- _TO DO_
Please tally the lines of the listing that hold the string "agent", and reply with that total only.

- _DATA RECORDS_
· · · · ·

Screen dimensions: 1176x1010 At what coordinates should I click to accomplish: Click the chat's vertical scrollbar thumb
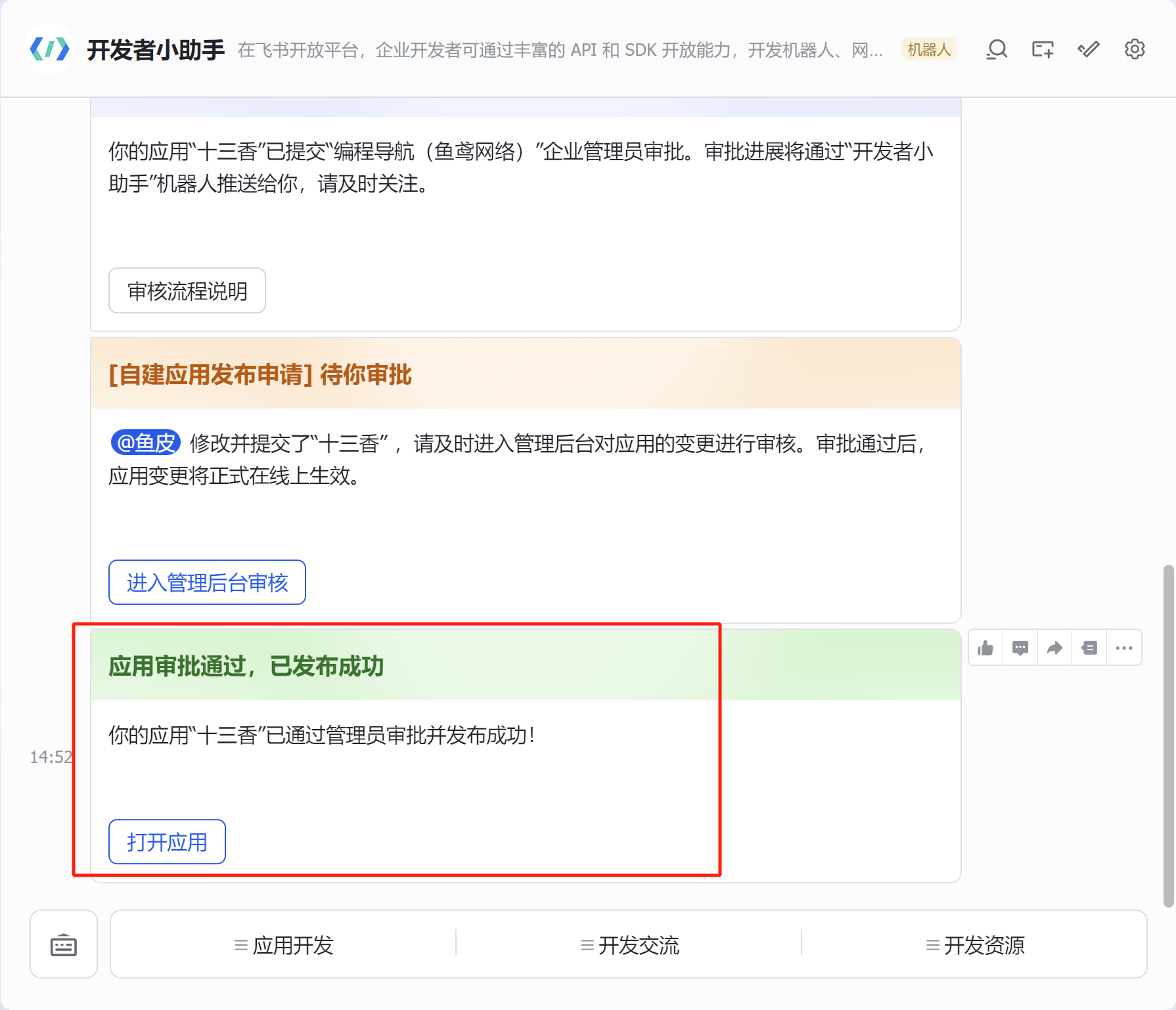click(1167, 736)
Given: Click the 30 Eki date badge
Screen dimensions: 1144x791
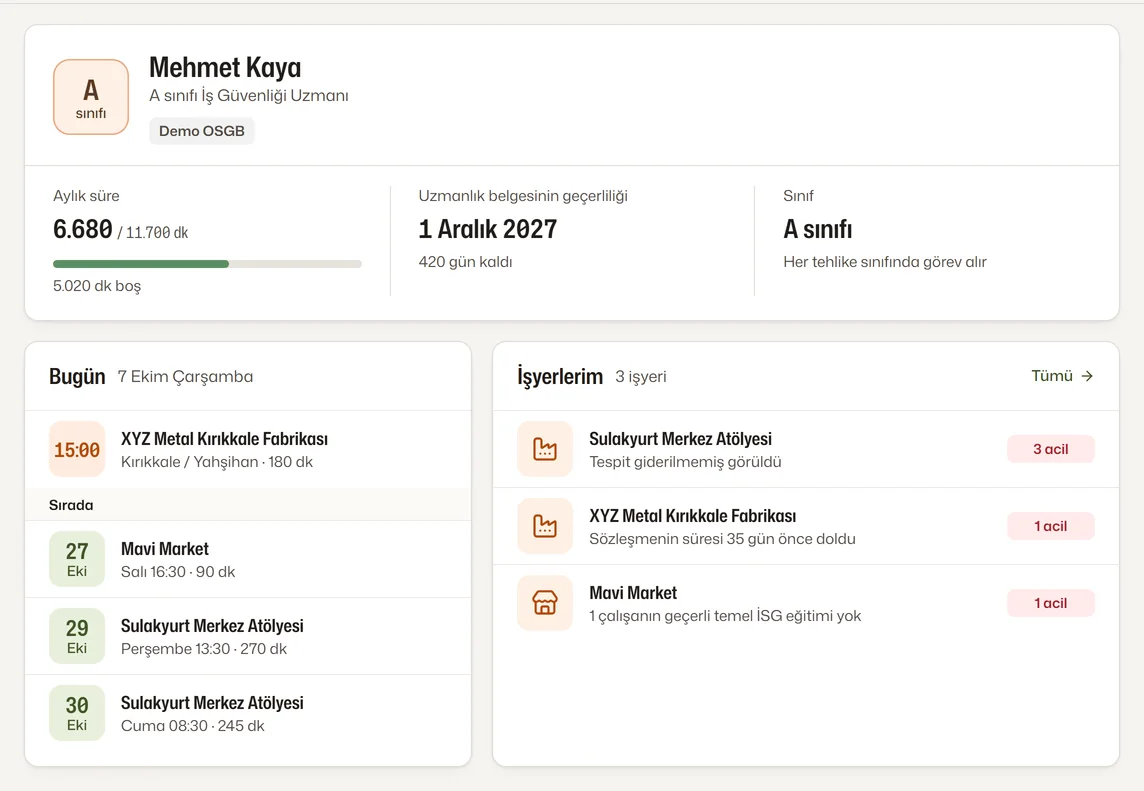Looking at the screenshot, I should 77,713.
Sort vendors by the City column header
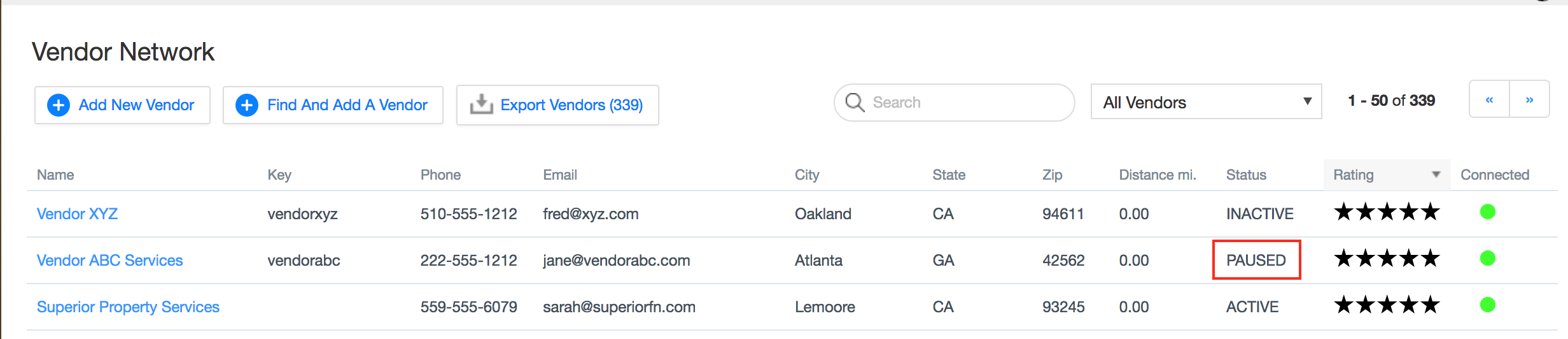 807,175
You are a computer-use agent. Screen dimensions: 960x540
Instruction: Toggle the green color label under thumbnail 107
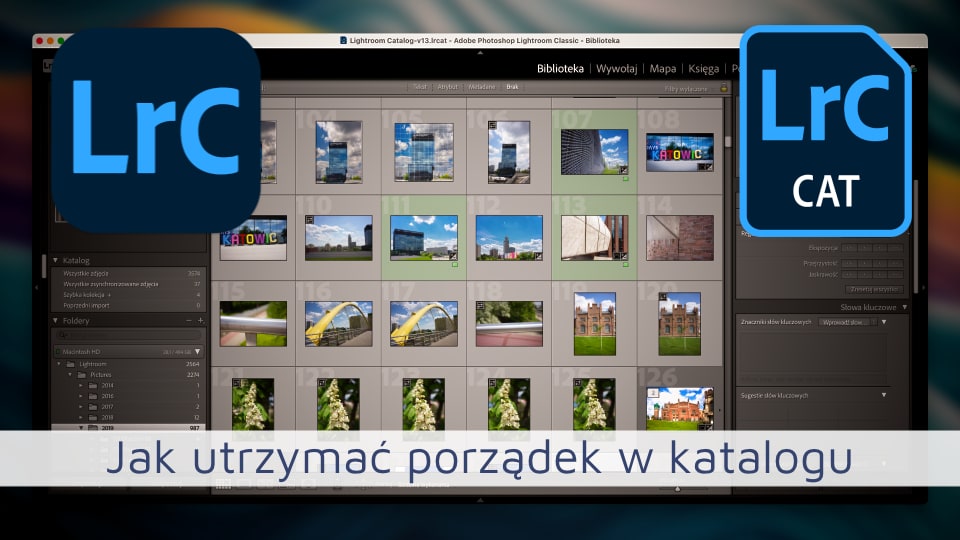pyautogui.click(x=625, y=178)
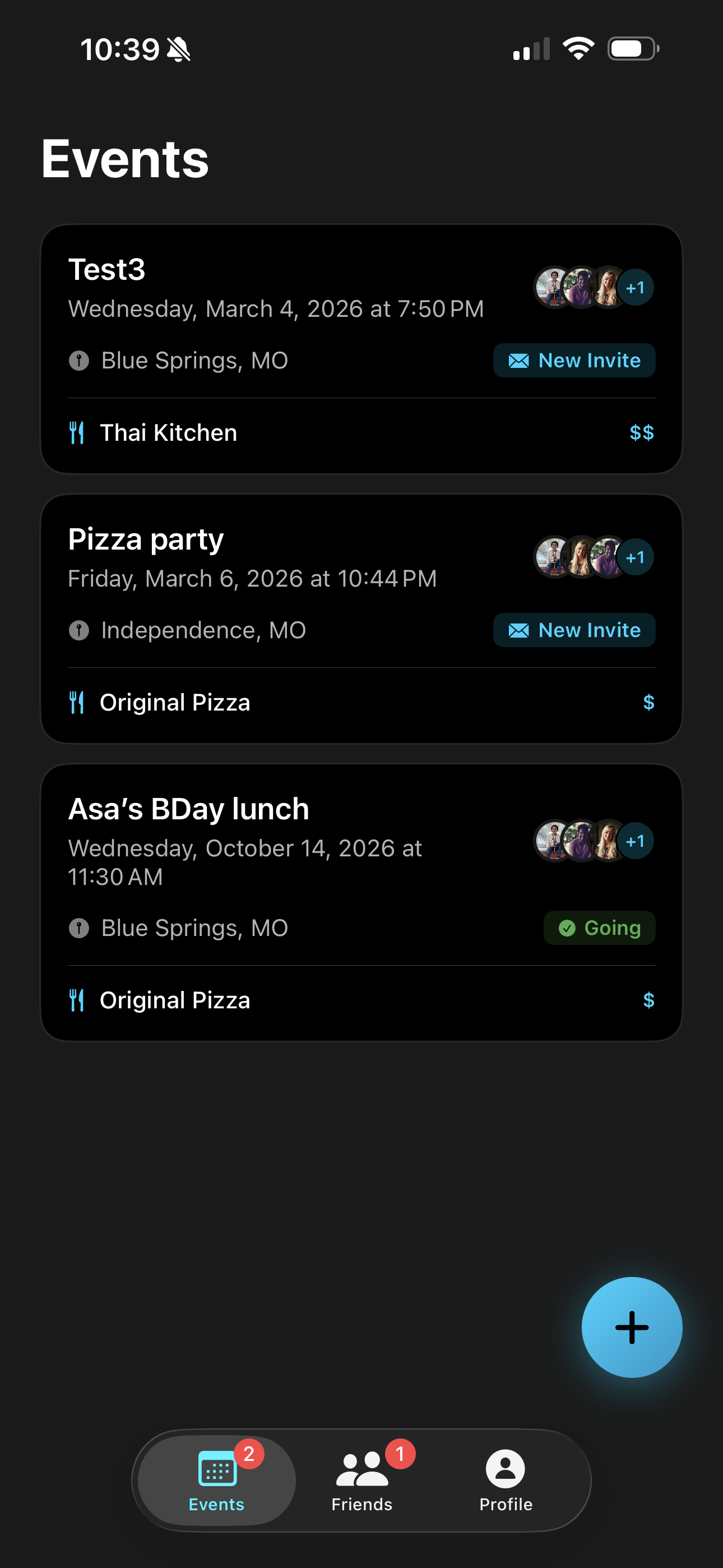723x1568 pixels.
Task: Open the Pizza party event title
Action: pos(146,539)
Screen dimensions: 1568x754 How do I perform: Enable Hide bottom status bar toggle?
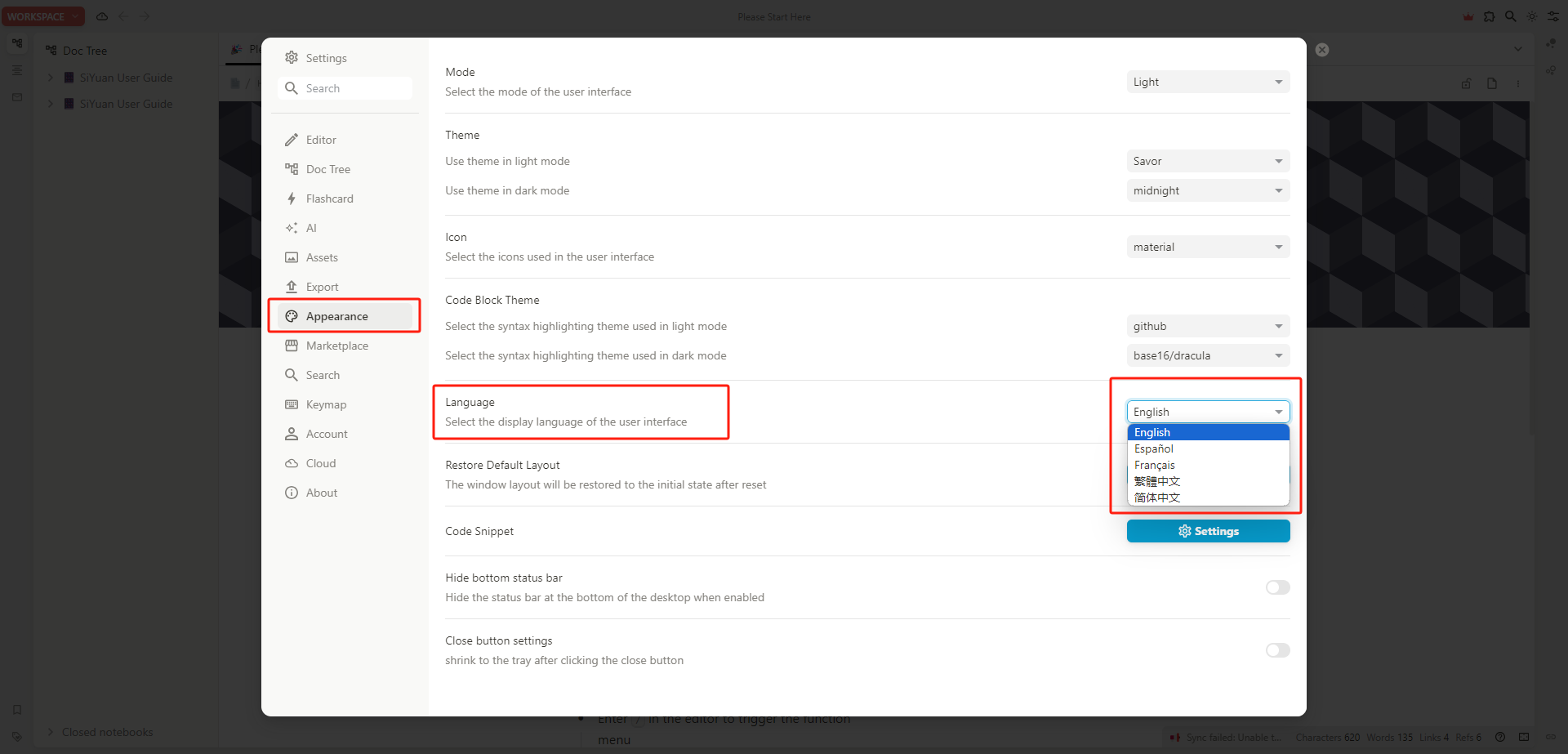[x=1277, y=587]
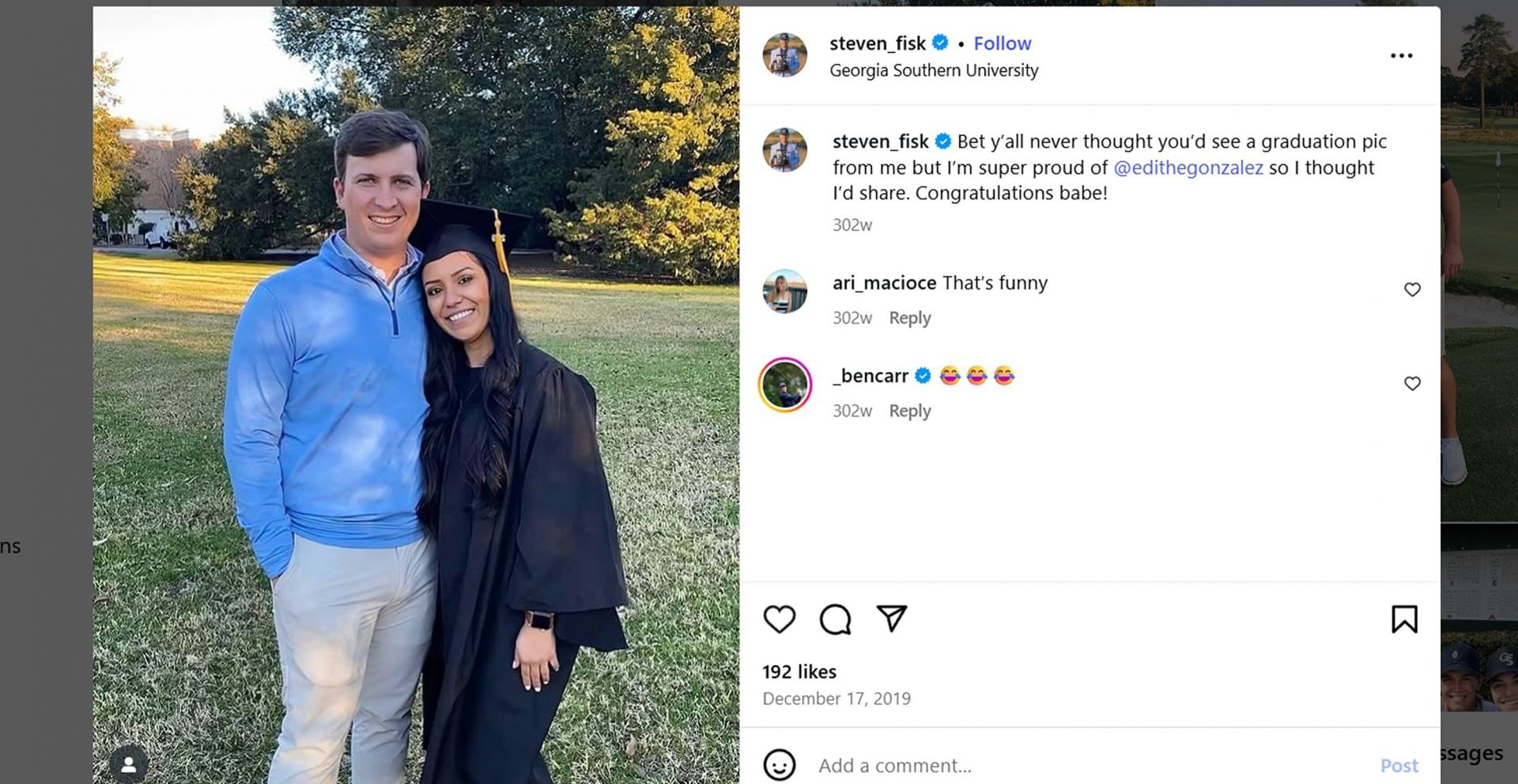
Task: Follow steven_fisk
Action: pos(1002,43)
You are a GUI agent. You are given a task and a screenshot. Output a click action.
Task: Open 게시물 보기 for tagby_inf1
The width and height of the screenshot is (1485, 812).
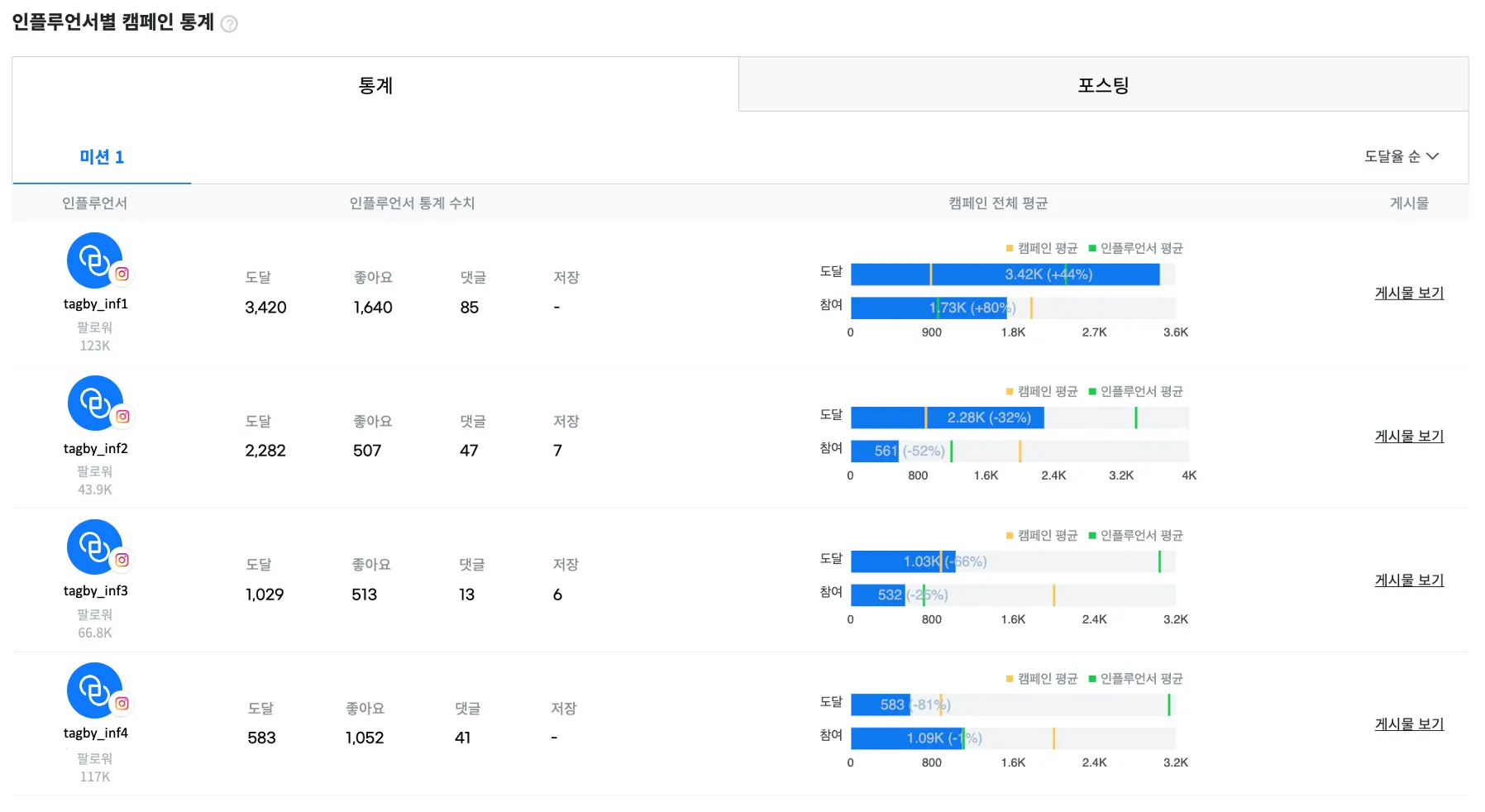1409,293
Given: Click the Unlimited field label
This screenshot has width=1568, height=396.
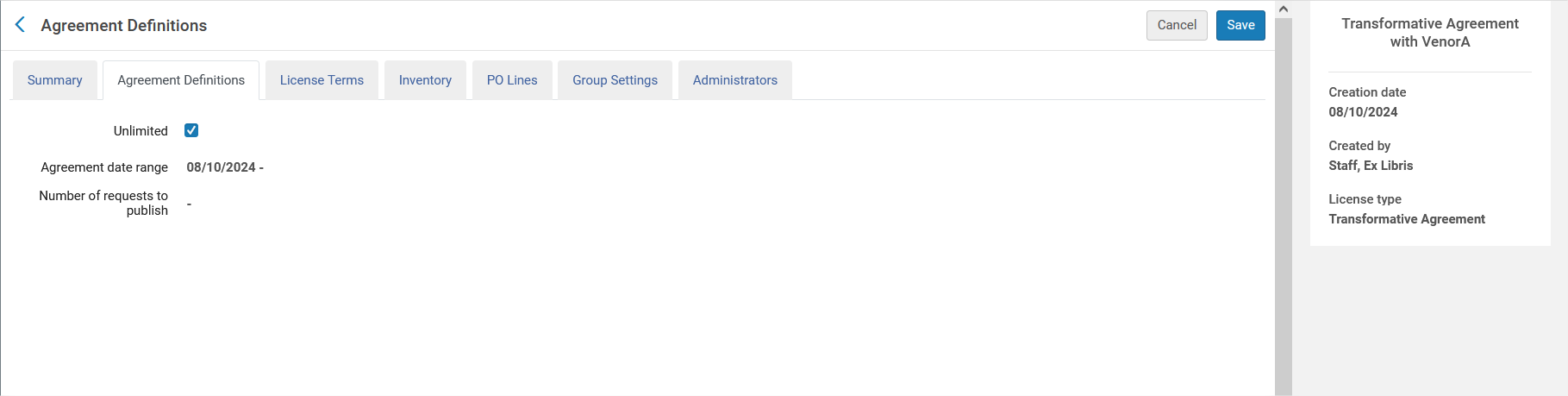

· · · · ·

- _OUTPUT_
2